Another way to obtain potable water from the sea or brackish sources is via vacuum water evaporators, which take advantage of the residual heat sources from cogeneration engine cooling circuits.
This increases the percentage energy recovery and reaches the minimum objectives to be able to charge energy premiums sold to the network.
Evaporation vs. filtration (osmosis) technologies
Currently there are small evaporation plants to desalinate brine or brackish water sources, which require small amounts of electrical energy that can be obtained from windmills, photovoltaic panels or other forms of renewable energy.
In evaporation processes for obtaining potable water from salt water, the energy consumption does not depend on the salinity of the water treated; thus, the more saline the input water is the more advantageous they are, from this point of view, with respect to reverse osmosis processes.
The membrane technique associated with reverse osmosis, and comparable from the energetic point of view with evaporation, is forced osmosis.
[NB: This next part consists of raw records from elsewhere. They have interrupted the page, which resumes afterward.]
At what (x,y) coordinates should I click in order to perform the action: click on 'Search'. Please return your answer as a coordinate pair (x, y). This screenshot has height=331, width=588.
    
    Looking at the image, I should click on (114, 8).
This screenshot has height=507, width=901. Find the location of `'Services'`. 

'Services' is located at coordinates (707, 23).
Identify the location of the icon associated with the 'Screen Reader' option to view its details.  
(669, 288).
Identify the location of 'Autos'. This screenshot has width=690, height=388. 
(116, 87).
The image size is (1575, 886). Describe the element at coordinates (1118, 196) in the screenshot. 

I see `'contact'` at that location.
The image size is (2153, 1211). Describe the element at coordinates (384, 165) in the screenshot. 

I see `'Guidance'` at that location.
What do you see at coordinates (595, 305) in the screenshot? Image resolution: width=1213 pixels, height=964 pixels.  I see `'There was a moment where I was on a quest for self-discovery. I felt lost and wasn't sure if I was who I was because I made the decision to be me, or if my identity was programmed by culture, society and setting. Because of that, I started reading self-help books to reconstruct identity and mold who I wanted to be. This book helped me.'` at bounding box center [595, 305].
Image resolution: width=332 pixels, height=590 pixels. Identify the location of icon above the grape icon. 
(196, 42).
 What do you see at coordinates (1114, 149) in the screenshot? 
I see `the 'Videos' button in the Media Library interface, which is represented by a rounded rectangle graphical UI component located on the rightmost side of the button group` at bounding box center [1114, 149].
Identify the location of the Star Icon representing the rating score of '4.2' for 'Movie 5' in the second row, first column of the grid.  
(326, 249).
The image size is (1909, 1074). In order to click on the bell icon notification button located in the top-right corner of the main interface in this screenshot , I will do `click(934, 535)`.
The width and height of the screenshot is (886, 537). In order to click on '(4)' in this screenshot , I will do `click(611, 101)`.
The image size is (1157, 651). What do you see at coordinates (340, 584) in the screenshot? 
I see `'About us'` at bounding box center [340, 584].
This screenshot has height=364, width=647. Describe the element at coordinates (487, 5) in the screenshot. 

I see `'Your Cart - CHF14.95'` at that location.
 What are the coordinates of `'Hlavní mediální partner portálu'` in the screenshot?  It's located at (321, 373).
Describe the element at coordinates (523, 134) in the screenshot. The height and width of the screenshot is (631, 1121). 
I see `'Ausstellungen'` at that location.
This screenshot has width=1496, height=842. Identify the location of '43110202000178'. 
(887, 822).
This process produces desalinated water using a semipermeable membrane and a solution of an easily separable compound; this significantly increases the osmotic pressure, which forces the flow through the membrane.
It is carried out at very low pressures and at room temperature, leading to very low energy consumption.
To conclude, evaporation technologies are very effective, regarding low energy consumption, in providing drinking water from salt water, irrespective of the input water salinity, and are comparable only with forced osmosis (a filtration technology), whose energy consumption is also very low.